Search This Blog


Reducing public broadcasting subsidies will improve it

The federal government looks poised to cut subsidies to the Corporation for Public Broadcasting. I’ll believe it when I see it; the then-new Republican Congress in 1995, after saying the same thing, didn’t cut a cent. But a decade later, it’s an issue worth reviewing.

The amount being discussed, $100 million, sounds large but in fact represents only a little over 4 percent of the entire government corporation’s budget. Over 80 percent of its money comes from non-federal government sources. If we use a uniform cut of 4.33 percent, in practical terms for Louisiana that would mean about $138,000; uniformally across the state, for example, Shreveport would lose less than $7,000. In other words, it’s just not that much – one good pledge drive, even one generous gift, could make it all up, locally.

Of course, opponents have trotted out the well-worn playbook saying the cuts would impact the best-received, most popular programs. Right; I’d like to see station mangers cut these and then expect the pledge drives and business commitments (over 40 percent of total funding) to do as well. No, they are sensible folks, and, if any scaling back of programming occurs, it will be with the deadweight.

A good place to start would be opinion shows that consistently display a liberal bias. Finally running Bill Moyers into retirement is a great start, but more work can be done, as evidenced by the CPB’s own objectivity surveys (they are required to produce such reports annually).

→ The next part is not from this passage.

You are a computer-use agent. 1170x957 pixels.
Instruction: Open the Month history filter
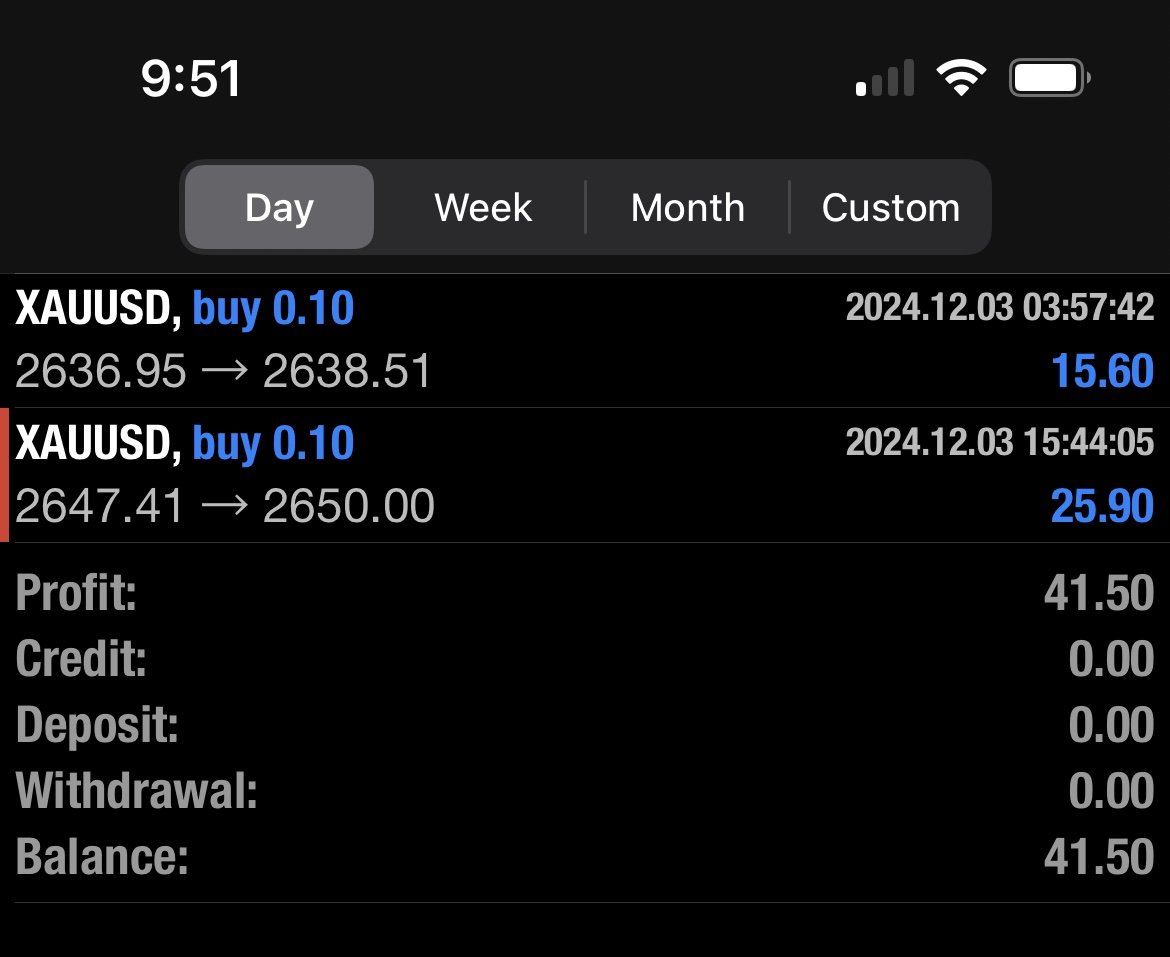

Over a fifth of consumers of its television (PBS) and radio (NPR) say there is a liberal bias (much smaller proportions chip in they actually think there’s a conservative bias – must be Howard Dean fans).

The CPB’s pollsters try to spin this argument by pointing out major news networks are seen by their respondents as even more liberally biased, so they argue their focus groups show:

There is a core segment of the population that will always contend that all news media is biased no matter what. In other words, many people are simply “jumping on the bandwagon” and saying PBS and/or NPR are biased only because they believe all news media are biased and they do not distinguish between specific news organizations and the news media in general.

Only in an era of grade inflation in education could somebody come up with such a backwards conclusion. If people “do not distinguish between specific news organizations and the news media in general,” then why is it that they do differentiate between the CPB and others by giving different very scores (one-third compared to one-fifth)? Doesn’t it make far more logical sense to say the people who say there is bias do so because it’s really there? What if they polled the public and found a third disliked Coke and while a fifth disliked Pepsi? Would it then be logical to conclude that at least 20 percent of the country dislikes all soft drinks?

Or an even easier solution is to just cut off all subsidies to Pacifica Radio stations. Much of what they broadcast is so horrendously slanted and contrafactual that it’s worthless yet $1.2 million a year has been going to this arm of the kook left (and now that it has Dead-Air America, why should taxpayers’ dollars support this lunacy?).

Don’t be fooled, with so many other greater priorities out there, as Congress has made clear, it’s about time to trim the fat from the CPB represented by its politically-biased content anyway. If the public really supports public broadcasting, no doubt it will step up during pledge time.